Harding et al. (2021) identified a putative seven-gene panel: IL6, PTGS2, ATF3, TRPV3, MAP3K8, HMGB2, and matrix metalloproteinase 3 gene MMP3. These markers were not found in transcriptomic studies on sensitive skin (Kim et al., 2014b; Yang et al., 2017), which supports that irritated skin is not sensitive skin. Further comparative studies for sensitive skin and irritation transcriptomes would be highly interesting to better understand the shared and/or distinct molecular players and pathways and what clinical results might be expected.

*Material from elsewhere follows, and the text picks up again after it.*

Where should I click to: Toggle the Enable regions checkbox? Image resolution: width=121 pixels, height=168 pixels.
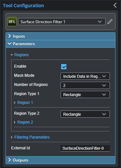(64, 67)
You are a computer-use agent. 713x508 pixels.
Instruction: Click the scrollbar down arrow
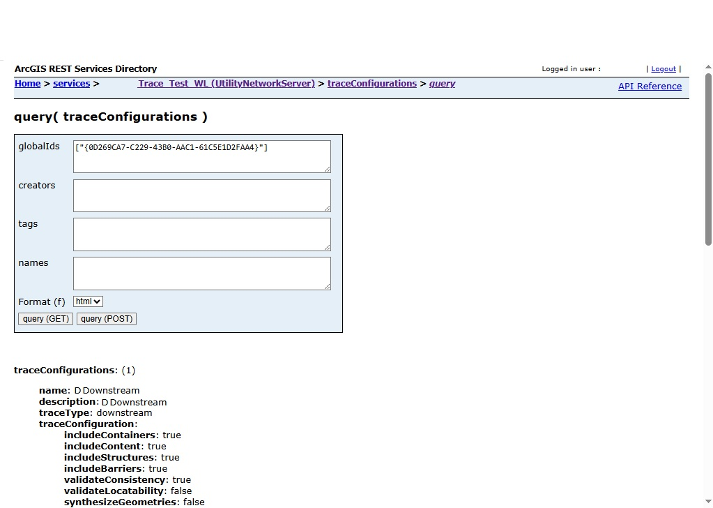point(707,502)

In practice, the determination of a chemical irritation potential of a substance using Harding’s elegant technique (Harding et al., 2021) should discourage its use in topicals (or only in low concentrations), but it may not predict the skin reactivity of individuals with sensitive skin.

ORCID

Laurent Misery: http://orcid.org/0000-0001-8088-7059

Conflict of Interest

LM states conflict of interest with BASF, Bayer, Beiersdorf, Bioderma, Clarins, Laboratories Expanscience, Galderma, Gilbert, Pierre Fabre, La Roche-Posay, Solabia Group, and Uriage.